Once you reach the line that holds "1410x759 pixels." in the listing below, output it and every line after it through the line that holds "Go to Rapporter", word for word.

• _Data for processing_

##########

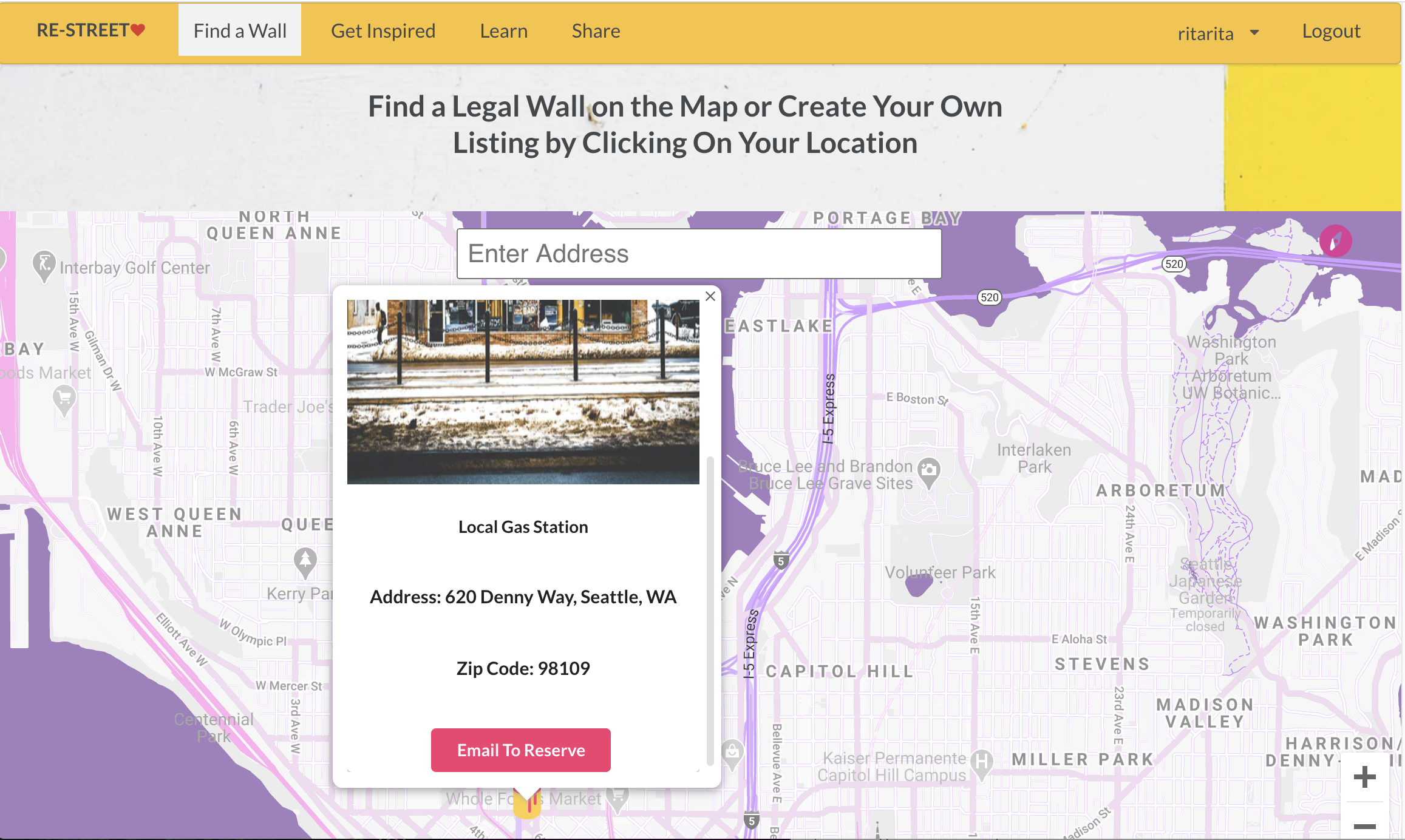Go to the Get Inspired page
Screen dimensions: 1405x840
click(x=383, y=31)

##########

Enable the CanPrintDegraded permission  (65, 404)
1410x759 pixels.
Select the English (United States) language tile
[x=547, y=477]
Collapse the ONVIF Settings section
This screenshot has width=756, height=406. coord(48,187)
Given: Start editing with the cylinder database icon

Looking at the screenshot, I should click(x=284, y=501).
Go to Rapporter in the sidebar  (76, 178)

##########

• _Response area_
1410x759 pixels.
Select the English (United States) language tile
[x=547, y=477]
Collapse the ONVIF Settings section
This screenshot has width=756, height=406. coord(48,187)
Given: Start editing with the cylinder database icon

Looking at the screenshot, I should click(x=284, y=501).
Go to Rapporter in the sidebar  (76, 178)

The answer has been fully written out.